一連の「締め付け強化」に対する中国各地での暴動発生。暴動激化で中国が分裂するリスク(極めて可能性の低いリスク)。
中国の構造的成長が終了、過剰債務や不動産問題を抱え、中国が「日本化」するリスク(この場合長期低迷で工業金属やエネルギーなどの景気循環系商品価格の下押し要因となる可能性)
・渇水、猛暑厳冬、発電燃料供給不足による工場稼働停止や消費低迷で景気が減速する場合(リスク資産価格の下落要因)。
・脱炭素・脱ロシア進捗による資源需要の高まりによる価格上昇や、資源の供給不足、ロシアの意図的な供給停止(枯渇のリスクも)が発生し、経済活動が抑制される場合(価格上昇→景気減速による価格下落リスク)
・環境重視型社会への急激な転換による、経済活動の鈍化リスク。
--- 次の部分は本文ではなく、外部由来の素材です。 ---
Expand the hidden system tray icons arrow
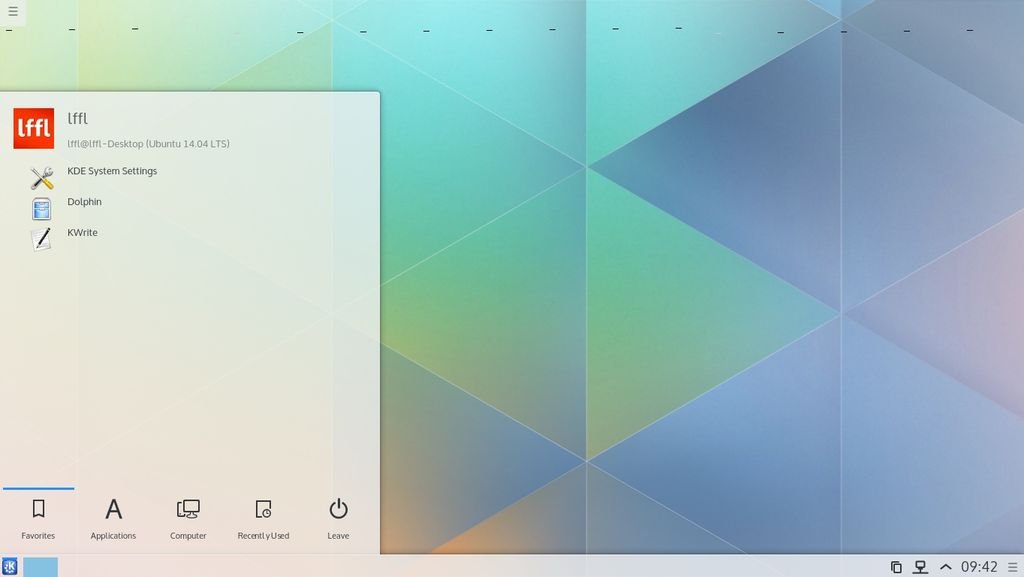This screenshot has height=577, width=1024. pyautogui.click(x=945, y=567)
成長ドライバーの1つとして期待される、中東・北アフリカ産油国が人口ボーナス期を活かせない(逆に鉱物産出国は高成長となる可能性も)。
逆に脱炭素に向けたインフラ投資の加速で資源価格が急上昇、金融緩和マネーが大量に市場に滞留する中でインフレとなるリスク。
また、再生可能エネルギーのコスト上昇で化石燃料回帰が起きる場合。
・次の成長ドライバーとして期待されるインド経済が、期待通りの成長をできない場合(人種差別問題による国民の離反、モディ支持率の低下による近代化投資の遅れ、市場開放・規制改革の遅れ、中国との対立など)。
2018年にすでに人口ボーナス期入りしているため、鉱物・エネルギーをはじめとする景気循環系商品需要の増加は2023年後半~2024年頃。
・西アフリカ・北アフリカで、フランスが旧宗主国である国の反仏感情が高まり、武力衝突が発生して域内治安が悪化する場合。
欧州に難民が流入するほか、地域によっては(リビア、アルジェリア、ナイジェリアなど)原油・ガス供給に影響が及ぶ恐れ。